Multiple rounds of international sanctions are failing to have any effect on Iran's controversial nuclear program, the head of the U.N. atomic agency said on Tuesday.
"We are verifying the activities at the nuclear sites in Iran and we do not see any effect," International Atomic Energy Agency (IAEA) head Yukiya Amano said in Paris.
"They are for example producing enriched uranium up to five percent and 20 percent with a quite constant pace."
Uranium enrichment lies at the heart of the international community's concerns about Iran's nuclear program, since the material produced can be used not only for peaceful purposes -- Iran's stated intention -- but also, when further treated, for a nuclear bomb.

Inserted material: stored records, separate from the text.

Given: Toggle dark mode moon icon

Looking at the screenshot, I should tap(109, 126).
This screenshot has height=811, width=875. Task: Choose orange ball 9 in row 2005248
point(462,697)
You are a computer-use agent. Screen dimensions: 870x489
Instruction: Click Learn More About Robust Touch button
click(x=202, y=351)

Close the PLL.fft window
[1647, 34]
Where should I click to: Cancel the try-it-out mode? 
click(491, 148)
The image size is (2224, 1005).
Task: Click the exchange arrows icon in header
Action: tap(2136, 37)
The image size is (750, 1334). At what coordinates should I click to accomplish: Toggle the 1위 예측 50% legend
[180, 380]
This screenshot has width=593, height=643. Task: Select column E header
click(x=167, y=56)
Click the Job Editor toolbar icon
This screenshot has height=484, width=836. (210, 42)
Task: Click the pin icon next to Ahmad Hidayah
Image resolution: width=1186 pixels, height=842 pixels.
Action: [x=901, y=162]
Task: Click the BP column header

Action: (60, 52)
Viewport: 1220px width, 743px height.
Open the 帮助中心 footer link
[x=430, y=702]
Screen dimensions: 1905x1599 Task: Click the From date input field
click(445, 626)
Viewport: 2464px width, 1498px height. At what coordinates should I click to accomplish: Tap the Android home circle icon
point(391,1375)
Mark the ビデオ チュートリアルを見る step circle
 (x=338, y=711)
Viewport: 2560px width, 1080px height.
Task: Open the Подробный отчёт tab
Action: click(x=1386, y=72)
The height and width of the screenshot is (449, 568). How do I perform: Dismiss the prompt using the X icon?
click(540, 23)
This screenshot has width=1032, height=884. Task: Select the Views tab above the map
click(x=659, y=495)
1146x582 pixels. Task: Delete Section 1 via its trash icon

Enriched to five-percent purities, uranium can be used for power generation, and to 20 percent for medical purposes. But when further enriched, a relatively easy process, it can go in a weapon.
The U.N. Security Council has passed six resolutions calling on Iran to suspend all enrichment, passing four rounds of sanctions.
Amano's comments follow the release of the IAEA's latest report on Iran on Friday.
It said Tehran was on the threshold of being able to triple its monthly production of 20-percent-enriched uranium after completing the installation of machinery at its Fordo site, dug into a mountain near the holy city of Qom.
Amano also said that it was "difficult to predict" whether Iran and the IAEA will make progress in their next round of talks in Tehran on December 13 following a string of fruitless earlier meetings.
The talks are aimed at persuading Iran to respond to "overall, credible" claims set out in a major IAEA report a year ago that until 2003 and possibly since, Tehran conducted nuclear weapons research work.
On Wednesday in Brussels meanwhile, six world powers -- Britain, China, France, Russia, the United States, and Germany -- are due to hold their first talks since the U.S. presidential election on November 6 ahead of a possible new round of talks with Iran, possibly before the end of the year.